## What the task asks
Update the material from the line with "Screen dimensions: 809x467" through the end of the material, replacing "Practice Area" with "Training Area" and leaving everything else unchanged. Leave the pictures out of your answer.

## Provided information

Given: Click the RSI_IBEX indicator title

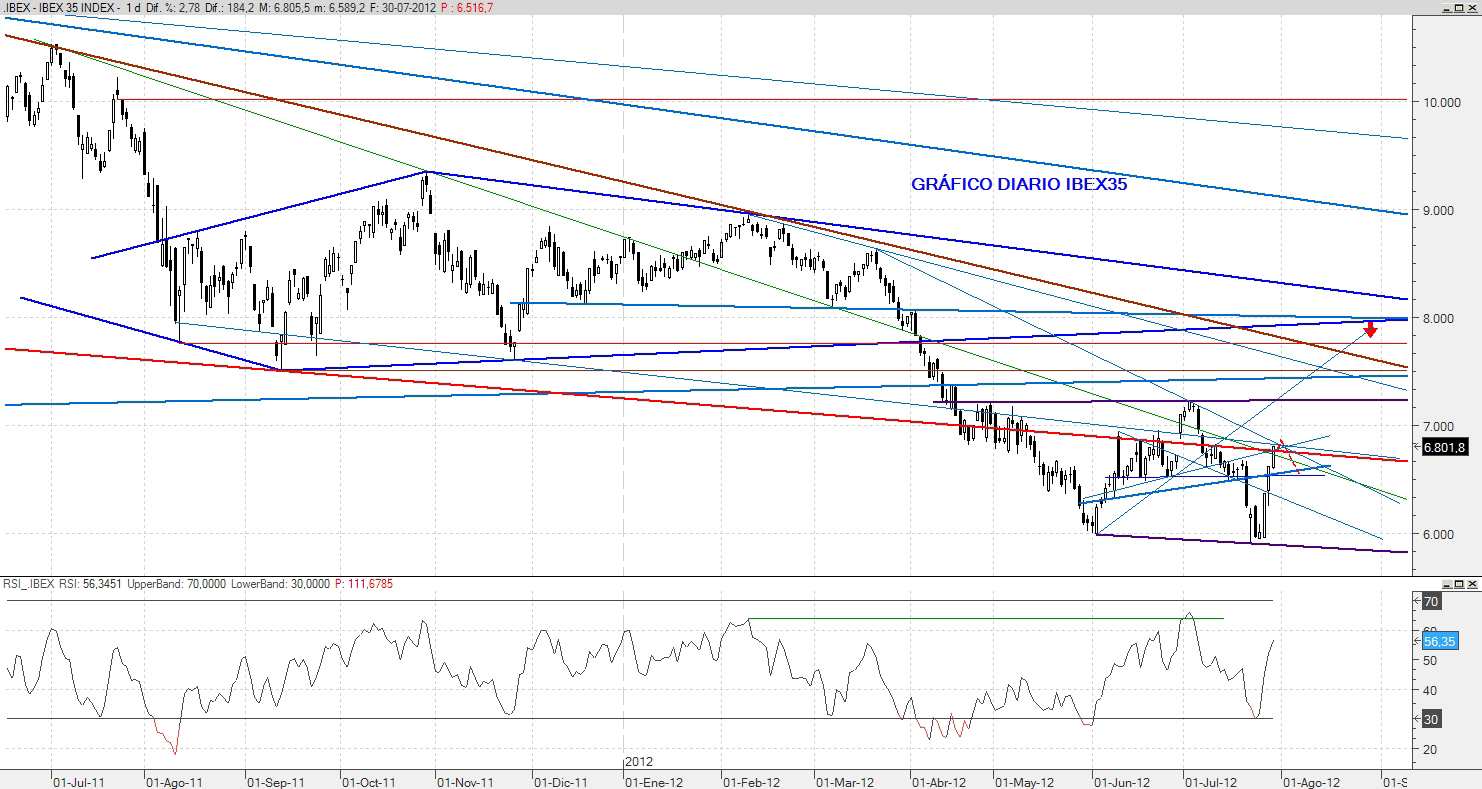Looking at the screenshot, I should coord(31,583).
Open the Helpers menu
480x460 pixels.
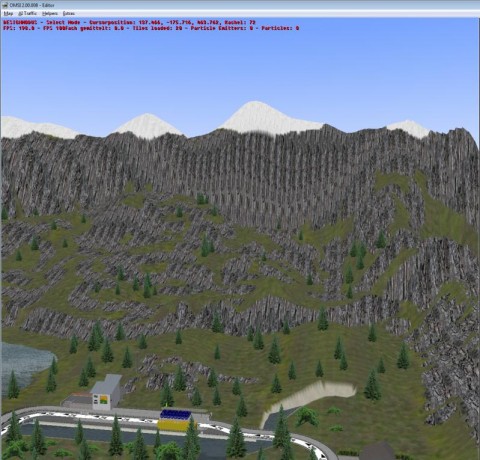[x=50, y=13]
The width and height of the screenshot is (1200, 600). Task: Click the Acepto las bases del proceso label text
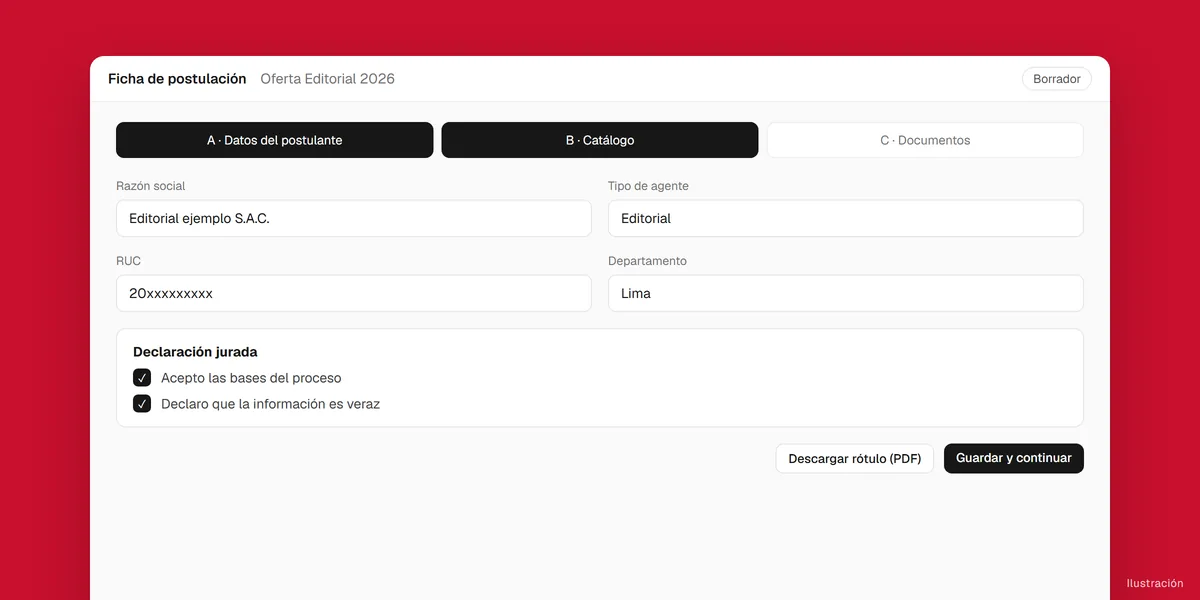[x=251, y=378]
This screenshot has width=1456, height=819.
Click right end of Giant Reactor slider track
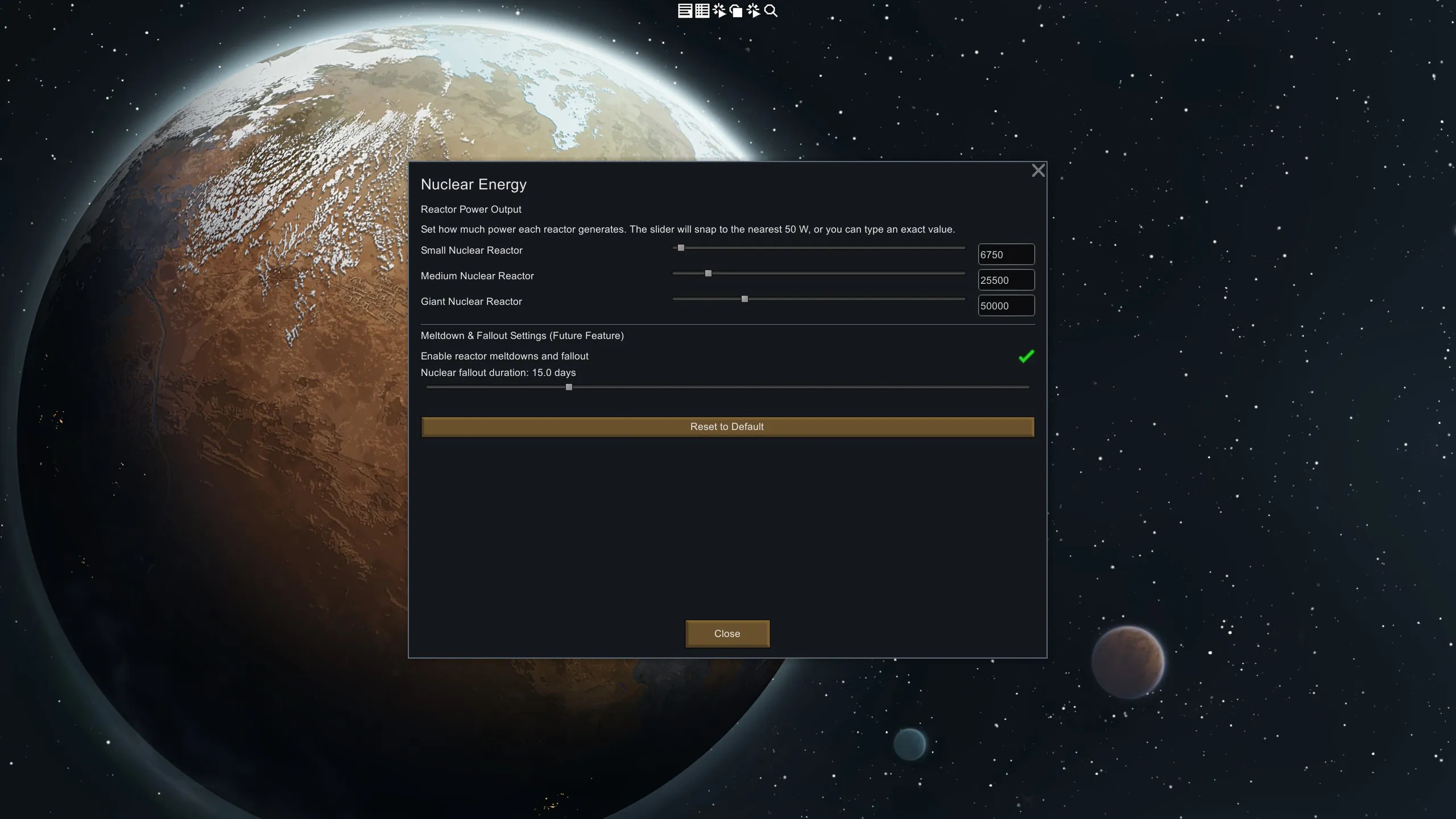tap(962, 299)
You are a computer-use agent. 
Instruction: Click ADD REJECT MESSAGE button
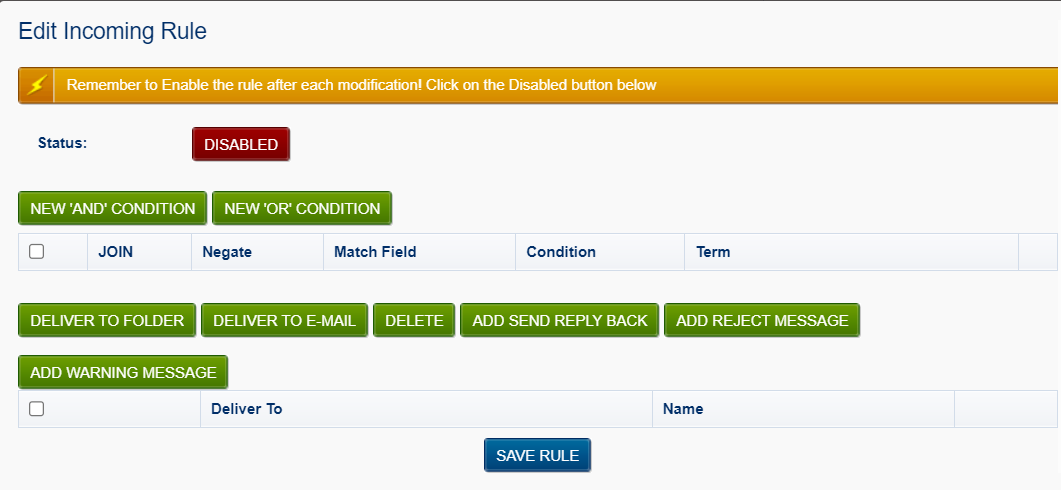(762, 320)
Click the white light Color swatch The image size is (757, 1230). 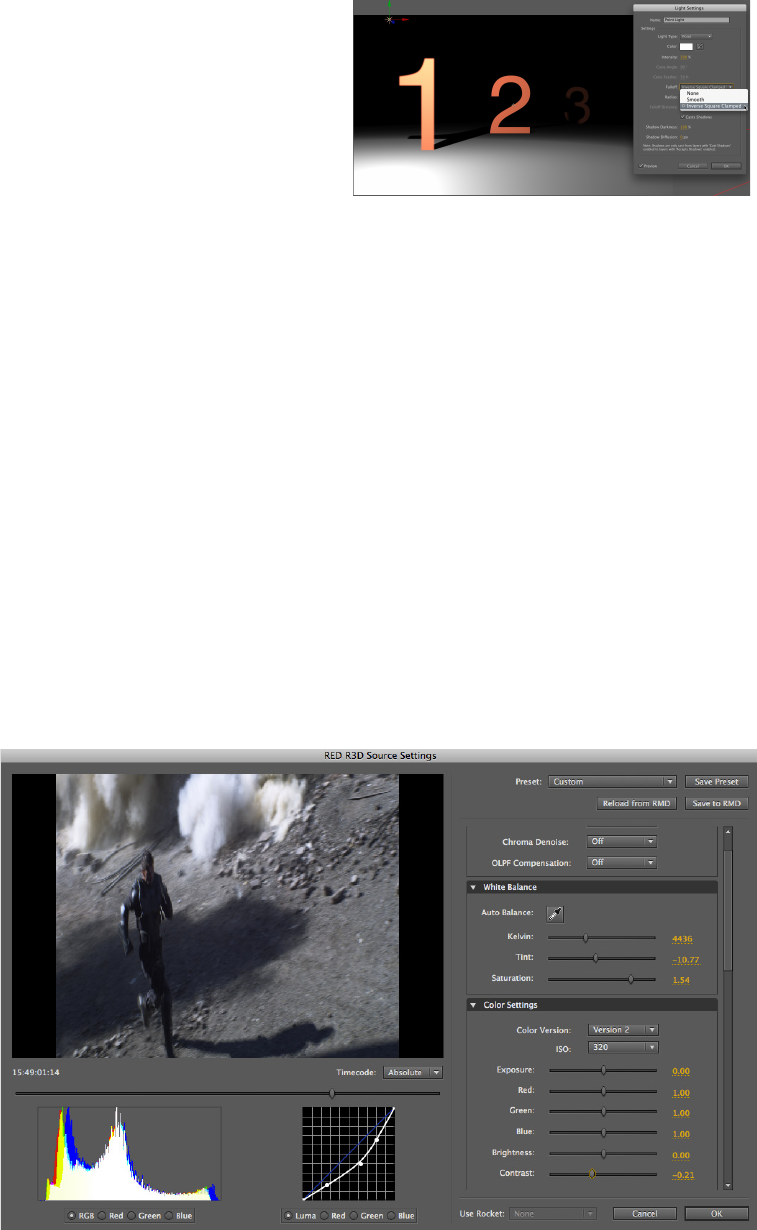tap(687, 46)
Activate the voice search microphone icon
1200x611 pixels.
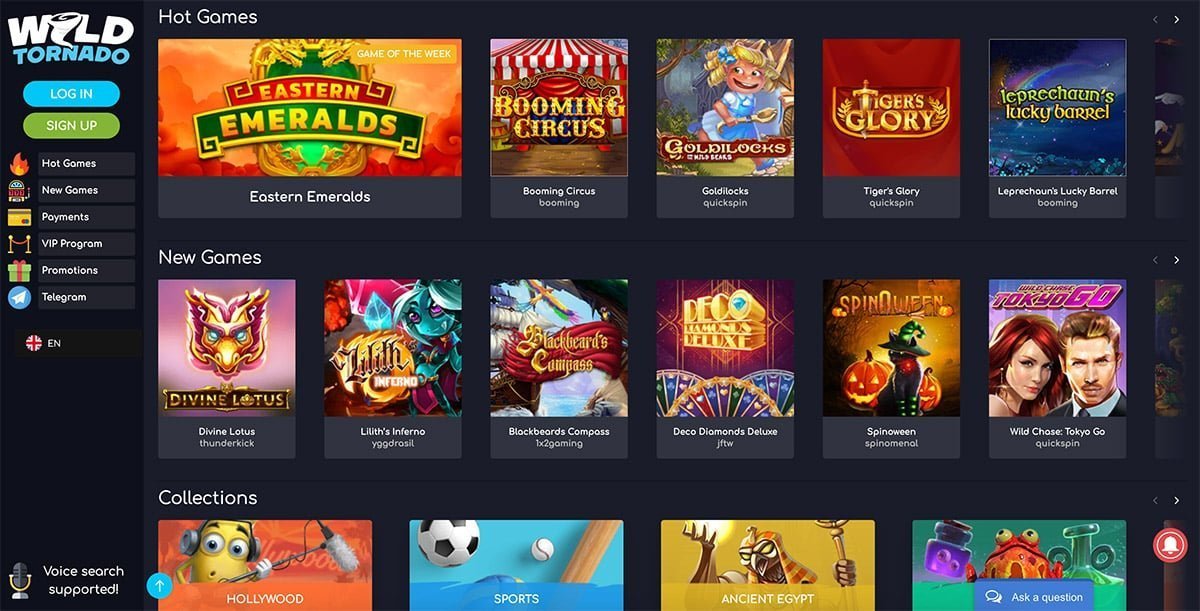[19, 580]
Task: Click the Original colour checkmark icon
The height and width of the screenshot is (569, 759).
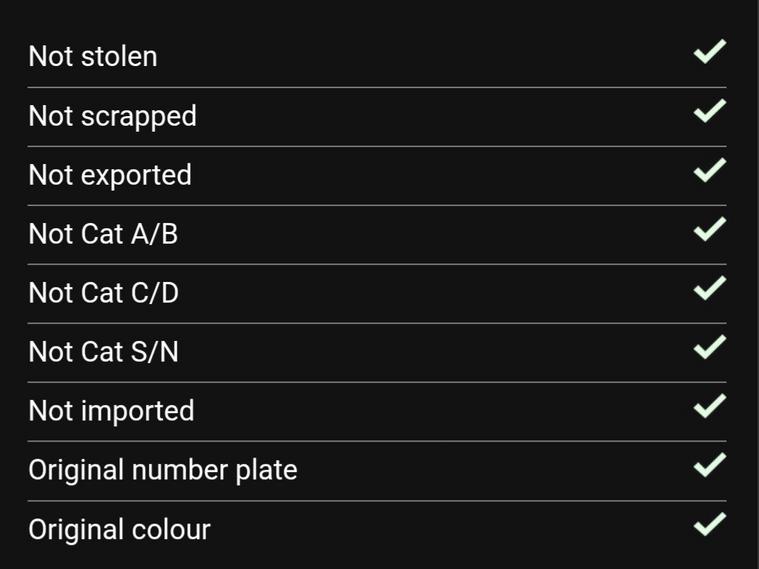Action: click(709, 523)
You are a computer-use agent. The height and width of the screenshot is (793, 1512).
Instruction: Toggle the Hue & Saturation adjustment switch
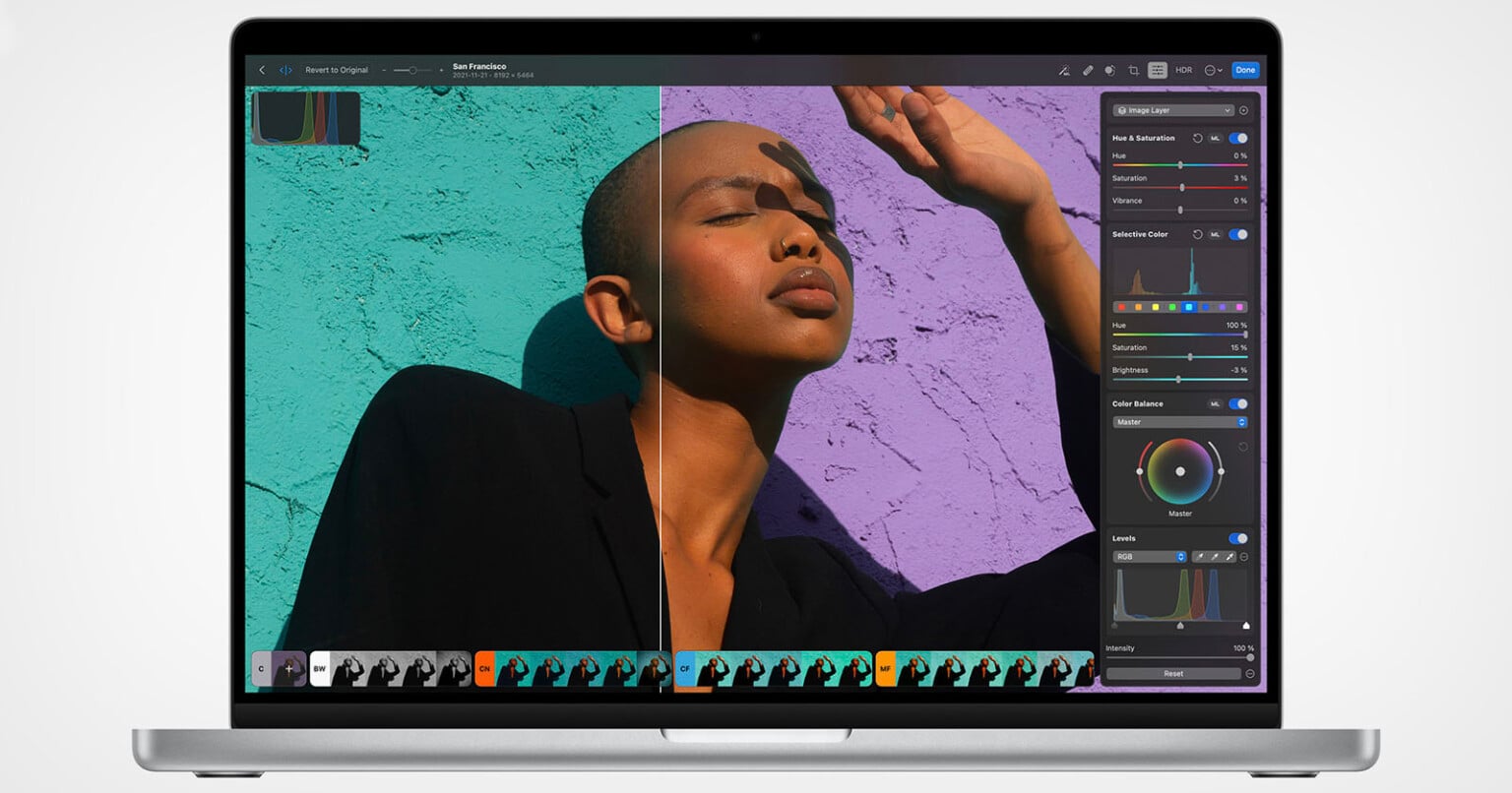tap(1236, 138)
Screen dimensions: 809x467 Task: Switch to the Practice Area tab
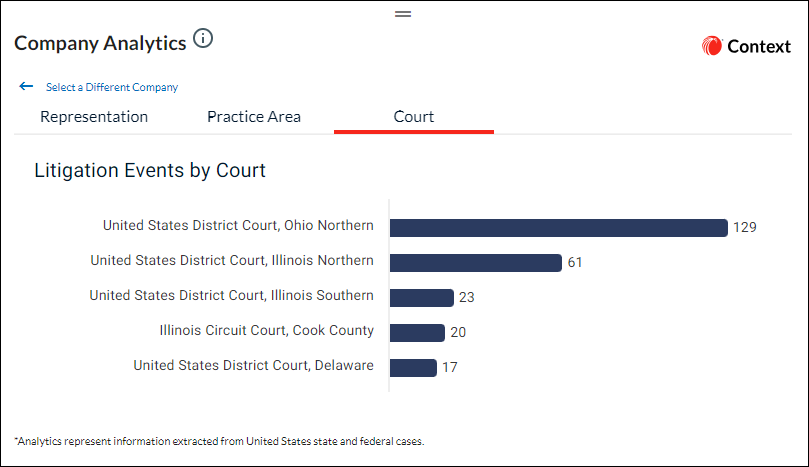coord(254,117)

## Exercise response
Screen dimensions: 809x467 Task: Switch to the Training Area tab
coord(254,117)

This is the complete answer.